SILÊNCIO

Nunca antes na história deste país aconteceu coisa igual. Em cento e sessenta dias de governo Bolsonaro, não passamos sequer um dia, sem um tisunami, alguns maiores, outros menores. Foram trapalhadas, uma atrás das outras, sem dar sossego. Enumerar aqui, a lista seria enorme, a começar por aqueles cavalos sapateando na frente do carro presidencial, já no dia da posse do presidente de ultra-direita. Para todas as ondas, o falastrão Bolsonaro girava sua metralhadora, mesmo não convencendo ninguém e às vezes até mesmo fazendo piadas, basicamente todas sem um pingo de graça. Mas o tisunami maior que atingiu o Planalto foi no domingo passado, no início da noite.

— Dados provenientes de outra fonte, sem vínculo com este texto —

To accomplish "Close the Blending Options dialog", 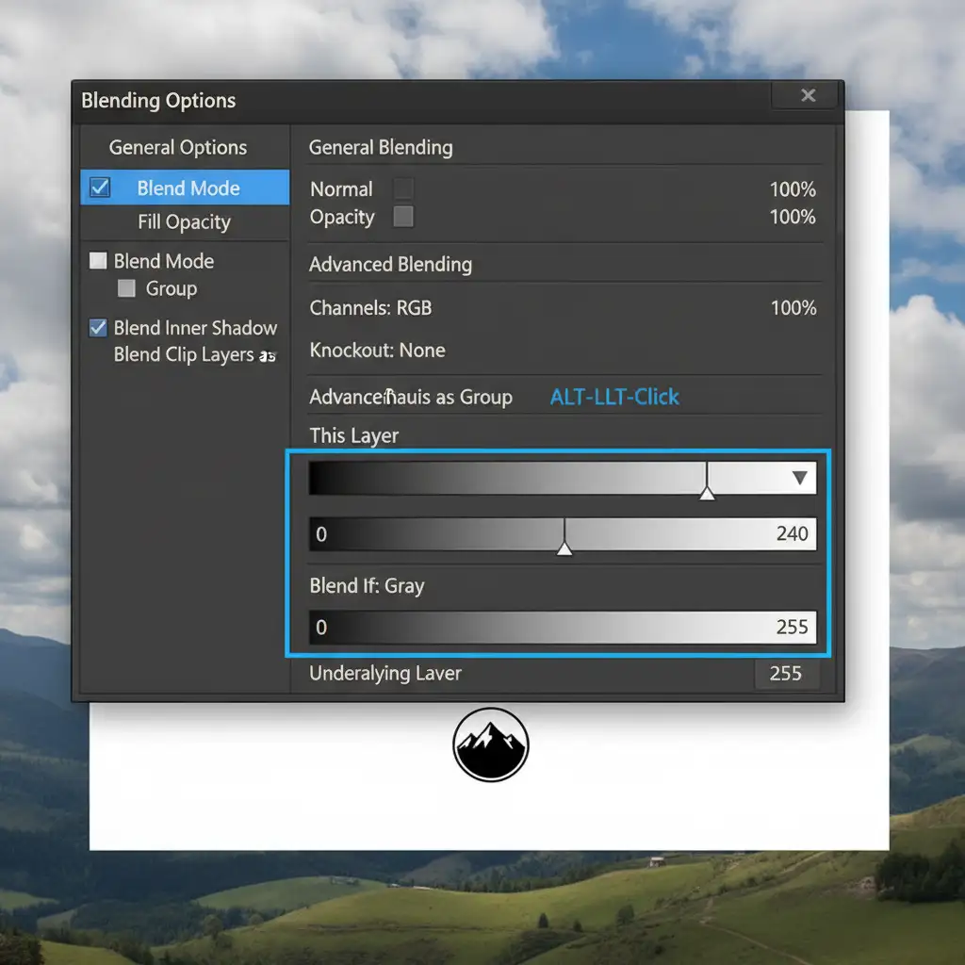I will click(808, 95).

No Day after, o governo resolveu fazer comentários pífios, na tentativa de jogar um pouco de água fria na fogueira quente. O fecho se cercou. O ministro da Justiça, aquele que tirou da corrida eleitoral o principal candidato, ficou pálido como uma cera, como podemos observar naquela cerimônia de ontem, em Manaus. O governo foi pego de surpresa e ficou sem voz, sem porta-voz, sem nada. Se recolheu esperando a segunda artilharia da Intercept, que pode entrar em ação a qualquer momento. Os jornais, tímidos no dia seguinte, por força da notícia e das redes sociais, tiveram que entrar no assunto nesta terça, colocando o escândalo nas manchetes principais. Quais serão os próximos episódios desta novela, ninguém sabe, porque ela é ao vivo e em cores.